Kalau aku pikir Zaki akan bersikap lebih baik saat mengajariku, aku salah! Seperti biasanya, cowok sarap itu bersikap tegas dan cerewet seperti biasanya. Dia tak segan-segan berteriak ditelingaku.
"Hit the gas!!! SLOWLY!!!!" teriaknya lagi, membuatku semakin gugup. Siapa cobayg bisa konsen belajar, kalo disebelahnya ada suara-suara yg lebih mirip kucingkawin?
"Could you please stop shouting!" gerundengku dengan menggertakkan gerahamku sembari menginjak gas perlahan.
"I would! If you listen to me!" jawabnya enteng.
"Tentu saja aku mendengarmu! Kau berteriak persis ditelingaku! In case you don't know, I have two healthy ears!" sahutku sinis.
"Careful!" serunya pelan saat aku hendak membelokkan mobil. "Yeah, aku tahu kau punya 2 kuping. Tapi aku ragu mereka sehat seperti yg kau bilang."
"WHAT?!!!!" sentakku dan menoleh padanya geram.
"Hei! Liat kedepan! Kalau sedang mengemudi dijalan raya, kau harus selalu waspada. Jangan meleng! Kecelakaan bisa terjadi kapanpun! And in case you forgot, kau pernah meleng sehingga mobilku ringsek"
Aku mengerang kesal. "Apa kamu harus selalu ngingetin aku tentang hal itu?" gerutuku lagi.
"Well, I have to. Untuk menekankan betapa cerobohnya kamu dan ADA LUBANG!!!!!!!"
Tanpa sadar aku memekik pelan saat Zaki berteriak kaget dan kakinya menginjak kakiku yg ada diatas rem. Mobil berhenti mendadak dg sebuah sentakan yg cukup keras. Untuk beberapa saat lamanya kami hanya terdiam dengan nafas memburu.

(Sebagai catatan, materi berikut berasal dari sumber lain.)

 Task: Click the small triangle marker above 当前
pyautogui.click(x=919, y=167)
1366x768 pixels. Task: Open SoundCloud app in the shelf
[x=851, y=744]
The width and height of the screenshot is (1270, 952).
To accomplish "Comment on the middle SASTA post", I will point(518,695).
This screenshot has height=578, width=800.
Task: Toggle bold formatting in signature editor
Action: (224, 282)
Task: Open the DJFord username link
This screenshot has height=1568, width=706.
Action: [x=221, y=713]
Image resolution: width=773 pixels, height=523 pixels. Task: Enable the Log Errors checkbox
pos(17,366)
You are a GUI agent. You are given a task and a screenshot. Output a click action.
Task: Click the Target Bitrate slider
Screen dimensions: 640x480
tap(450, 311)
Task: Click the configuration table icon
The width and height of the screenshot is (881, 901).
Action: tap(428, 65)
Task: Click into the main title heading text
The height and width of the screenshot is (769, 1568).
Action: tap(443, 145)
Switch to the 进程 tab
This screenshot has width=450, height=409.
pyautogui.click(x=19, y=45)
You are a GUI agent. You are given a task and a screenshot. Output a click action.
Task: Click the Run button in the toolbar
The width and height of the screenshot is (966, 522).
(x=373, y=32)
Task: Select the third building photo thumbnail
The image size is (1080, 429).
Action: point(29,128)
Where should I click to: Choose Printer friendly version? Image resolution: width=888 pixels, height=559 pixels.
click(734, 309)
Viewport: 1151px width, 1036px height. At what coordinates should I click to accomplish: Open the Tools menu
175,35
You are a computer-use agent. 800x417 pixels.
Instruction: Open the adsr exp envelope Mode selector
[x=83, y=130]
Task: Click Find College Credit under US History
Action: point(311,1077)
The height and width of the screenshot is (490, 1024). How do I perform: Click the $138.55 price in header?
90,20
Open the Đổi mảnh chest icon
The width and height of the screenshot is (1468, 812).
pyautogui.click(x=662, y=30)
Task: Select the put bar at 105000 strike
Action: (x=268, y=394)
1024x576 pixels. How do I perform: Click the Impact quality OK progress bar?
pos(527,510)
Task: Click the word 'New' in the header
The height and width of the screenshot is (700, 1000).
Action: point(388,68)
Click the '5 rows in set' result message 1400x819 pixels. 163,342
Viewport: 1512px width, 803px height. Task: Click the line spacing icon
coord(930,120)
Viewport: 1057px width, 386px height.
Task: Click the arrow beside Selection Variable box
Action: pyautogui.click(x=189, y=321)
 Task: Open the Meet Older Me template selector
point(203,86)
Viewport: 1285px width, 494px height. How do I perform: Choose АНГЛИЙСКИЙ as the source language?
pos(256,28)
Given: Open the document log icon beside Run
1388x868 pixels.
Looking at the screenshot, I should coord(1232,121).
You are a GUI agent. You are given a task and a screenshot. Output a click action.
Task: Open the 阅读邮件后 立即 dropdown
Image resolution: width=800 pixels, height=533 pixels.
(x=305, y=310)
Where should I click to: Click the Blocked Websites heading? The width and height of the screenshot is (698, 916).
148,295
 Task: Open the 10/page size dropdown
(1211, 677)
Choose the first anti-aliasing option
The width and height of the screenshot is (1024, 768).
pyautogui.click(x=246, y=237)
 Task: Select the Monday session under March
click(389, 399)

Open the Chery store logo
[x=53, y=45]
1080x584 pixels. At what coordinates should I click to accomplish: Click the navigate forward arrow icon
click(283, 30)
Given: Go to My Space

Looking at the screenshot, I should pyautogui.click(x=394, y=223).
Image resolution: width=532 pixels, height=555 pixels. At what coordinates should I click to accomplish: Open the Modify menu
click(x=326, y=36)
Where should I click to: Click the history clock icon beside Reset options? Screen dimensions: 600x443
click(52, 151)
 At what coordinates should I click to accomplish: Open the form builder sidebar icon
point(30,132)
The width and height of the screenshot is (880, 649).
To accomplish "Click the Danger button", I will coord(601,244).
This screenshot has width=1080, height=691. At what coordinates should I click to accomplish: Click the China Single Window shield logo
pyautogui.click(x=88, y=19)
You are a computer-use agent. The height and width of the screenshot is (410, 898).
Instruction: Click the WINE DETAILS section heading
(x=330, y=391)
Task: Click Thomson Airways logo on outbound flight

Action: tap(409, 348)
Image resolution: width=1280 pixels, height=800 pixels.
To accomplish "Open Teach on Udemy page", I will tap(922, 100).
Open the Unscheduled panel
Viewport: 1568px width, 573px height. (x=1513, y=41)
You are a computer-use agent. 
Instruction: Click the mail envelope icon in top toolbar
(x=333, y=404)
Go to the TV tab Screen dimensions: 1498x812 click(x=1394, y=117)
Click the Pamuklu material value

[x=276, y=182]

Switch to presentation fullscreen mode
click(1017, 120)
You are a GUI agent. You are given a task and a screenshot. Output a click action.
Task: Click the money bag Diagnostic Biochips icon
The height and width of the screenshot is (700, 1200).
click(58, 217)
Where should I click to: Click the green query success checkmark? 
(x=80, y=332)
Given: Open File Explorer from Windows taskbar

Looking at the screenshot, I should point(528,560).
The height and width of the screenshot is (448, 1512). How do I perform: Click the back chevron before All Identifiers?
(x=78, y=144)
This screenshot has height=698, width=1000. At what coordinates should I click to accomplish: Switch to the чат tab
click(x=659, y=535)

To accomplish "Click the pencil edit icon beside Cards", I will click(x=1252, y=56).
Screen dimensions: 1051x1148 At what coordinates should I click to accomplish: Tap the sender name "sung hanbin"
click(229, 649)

Namun bahkan saat itu, setelah pengalaman yg sedikit mengejutkan dan berlangsung dalam beberapa detik saja, aku langsung sadar akan tangan Zaki yg kini berada diatas tanganku yg memegang kemudi. Aku bisa merasakan genggaman jemarinya diatas jari jemariku. Menggenggam kuat. Mengalirkan suatu perasaan aneh, yg kini membuat debaran jantungku, yg sedari tadi berdetak cukup keras dan cepat karena kaget. semakin meningkatkan aktifitasnya.
Tanpa sadar, aku menggigil keras.
"Gha. . .?!" panggil Zaki pelan.
Aku mendengarnya. Tapi terlalu samar. Gendang telingaku dipenuhi oleh suara debaran keras jantungku hingga suara-suara lain, nyaris seperti bisikan.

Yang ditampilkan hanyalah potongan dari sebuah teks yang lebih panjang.